Ahora bien, coincido contigo en que las categorías son el resultado de un proceso de abstracción. ¿Pero sobre qué, abstracción sobre qué? Yo diría que en su práctica socio-histórica el hombre —genérico, ya sea el investigador, la comunidad o la humanidad entera— capta y separa momentos universales de la realidad y los fija en el pensamiento como categorías. Esos momentos universales en abstracto son el verdadero contenido de las categorías. ¿Cómo puede contar un hombre? Pues porque en su formación como individuo aprehendió la categoría cantidad, categoría que no descubrió por sí mismo, ni inventó ningún sabio milesio ni un pitagórico, sino que resultó de la propia praxis de la humanidad, de su propio enfrentamiento con la multiplicidad de los objetos de la realidad a lo largo del surgimiento de la civilización. De este mismo modo, cierta comunidad amazónica en su lenguaje no posee números, y sus miembros son incapaces de contar ni comprender el sentido de las cantidades en tanto no se apropiaron jamás de la cantidad como categoría del pensamiento —probablemente no lo necesitaron. En cualquier caso, el contenido que en las categorías adopta la forma de pensamiento abstracto es actividad práctica cristalizada, abstraída, separada, y la actividad práctica no puede ser otra cosa que intercambio con la realidad, transformación de la realidad. Por eso discrepo cuando intentas separar, oponer, de modo radical a las categorías de la realidad que les dio origen.

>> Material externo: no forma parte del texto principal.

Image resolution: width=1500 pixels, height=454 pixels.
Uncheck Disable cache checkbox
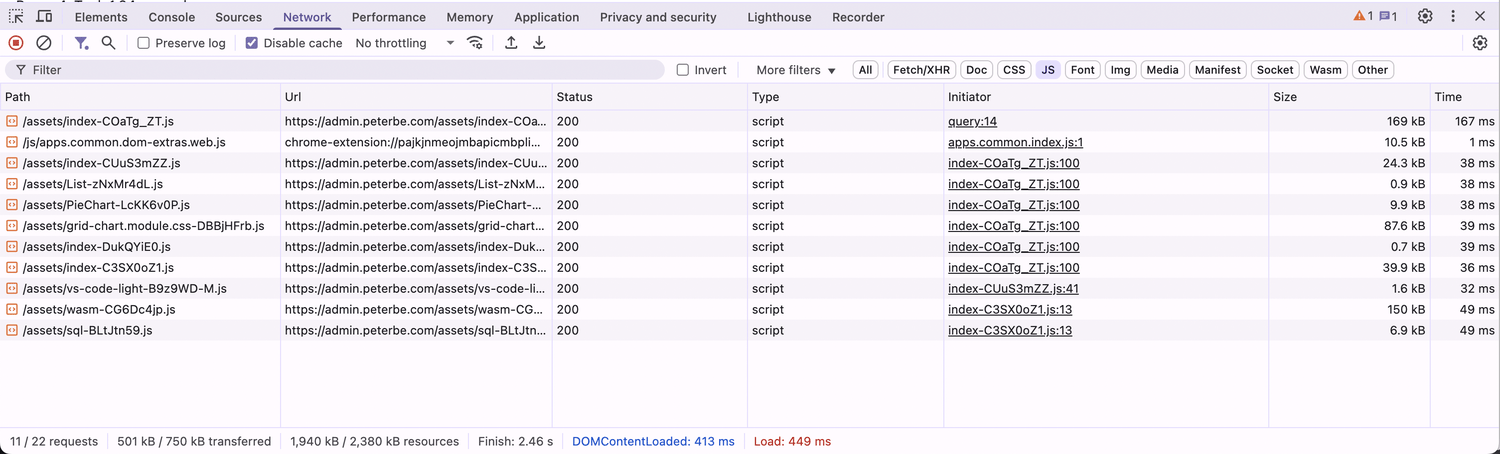pyautogui.click(x=252, y=43)
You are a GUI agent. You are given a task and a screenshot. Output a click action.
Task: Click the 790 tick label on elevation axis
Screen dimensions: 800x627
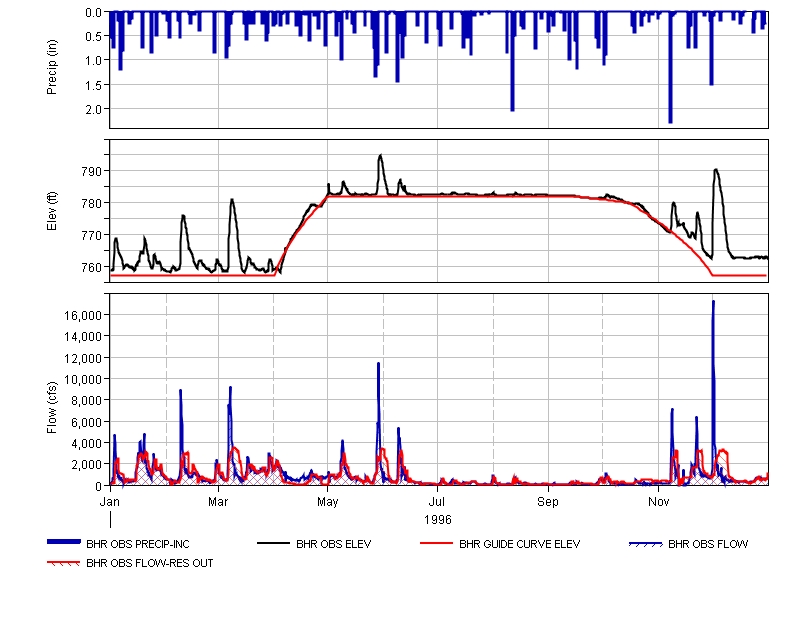(92, 171)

Así pudiera decirse que las categorías del pensamiento son —en palabras del profesor Rubén Zardoya— “generalizaciones de la experiencia humana que corresponden a los momentos abstractos objetivos del proceso de producción de la vida social en su conjunto y de cada acto humano concreto”.

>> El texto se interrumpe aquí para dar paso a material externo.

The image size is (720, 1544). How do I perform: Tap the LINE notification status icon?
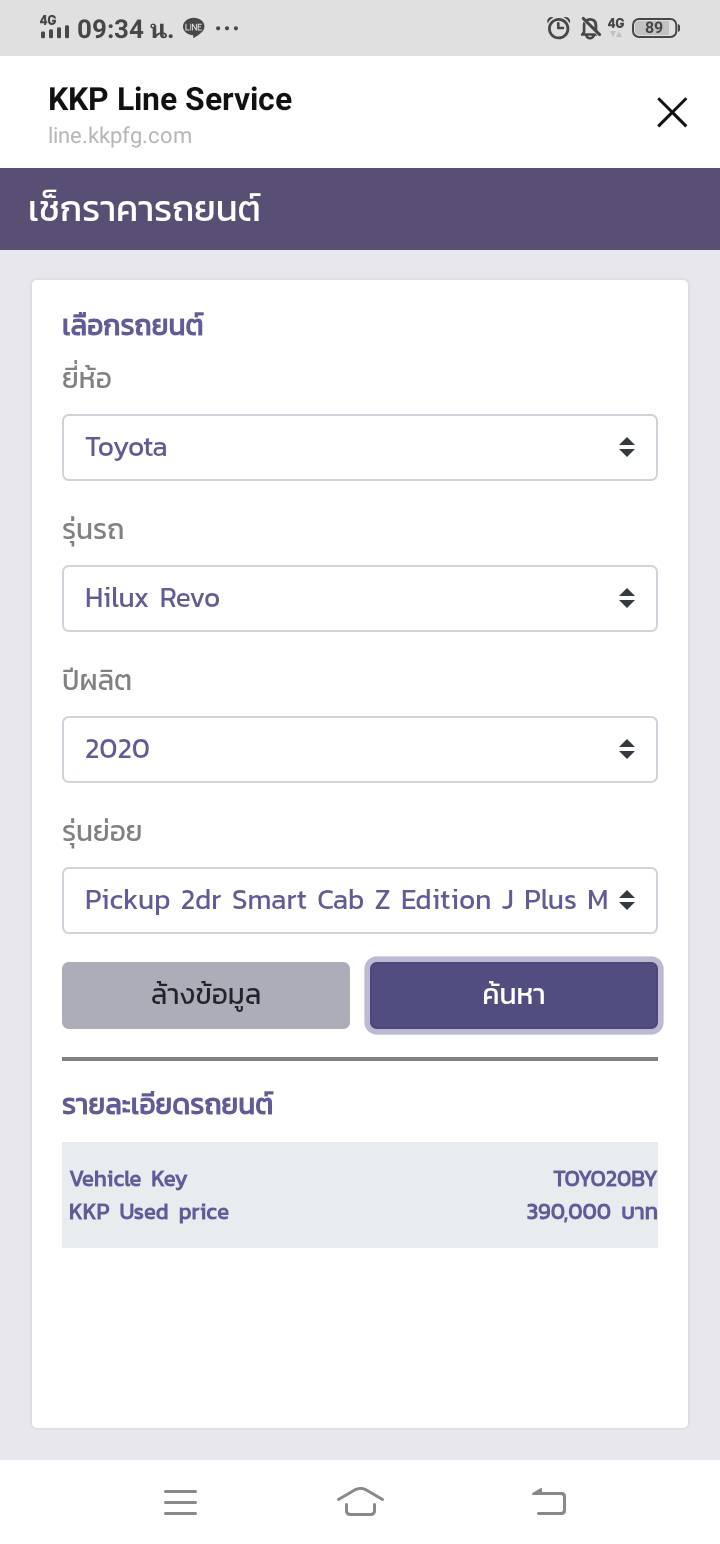[x=194, y=28]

Independientemente de lo dicho, no entendí realmente por qué te metiste en el asunto de las categorías si tu tema es el contenido del valor. Cualquiera que sea la manera de entender las categorías que tengan tú o Astarita, tanto si es la misma como si no, no se relaciona en lo absoluto con cuál creen que es el contenido del valor. Por ejemplo, estamos claros de que la categoría valor no la inventó Ricardo ni Marx ni ningún economista clásico. Yo diría que la categoría valor es el resultado de la abstracción de ese momento, ese componente, esa parte universal a las mercancías mediante la cual estas se identifican, es decir se equipara o comparan, y pueden ser intercambiadas. Todo asunto sobre qué es una categoría llega hasta la sentencia anterior. La verdadera pregunta del debate con Astarita consiste en desentrañar cuál es la esencia de ese “momento universal a las mercancías” mediante el cual se equiparan e intercambian, porque ese momento universal es la sustancia del valor—que fue lo que realizó Marx en tanto estudió el movimiento real de la categoría en el modo de producción, independientemente de que de paralelamente expusiera la historia del tratamiento de la categoría por los economistas—: ¿utilidad, fuerza de trabajo, tiempo de trabajo socialmente necesario? Lo que sea, es una batalla que debe librarse en el plano de la economía política y que no tiene que ver con las categorías ni la filosofía. Siendo así, sacada la discusión de mi zona de confort y enviada directamente al mundo de las relaciones sociales de producción, vuelvo yo a mi oscuro rincón, a observar los toros desde la barrera.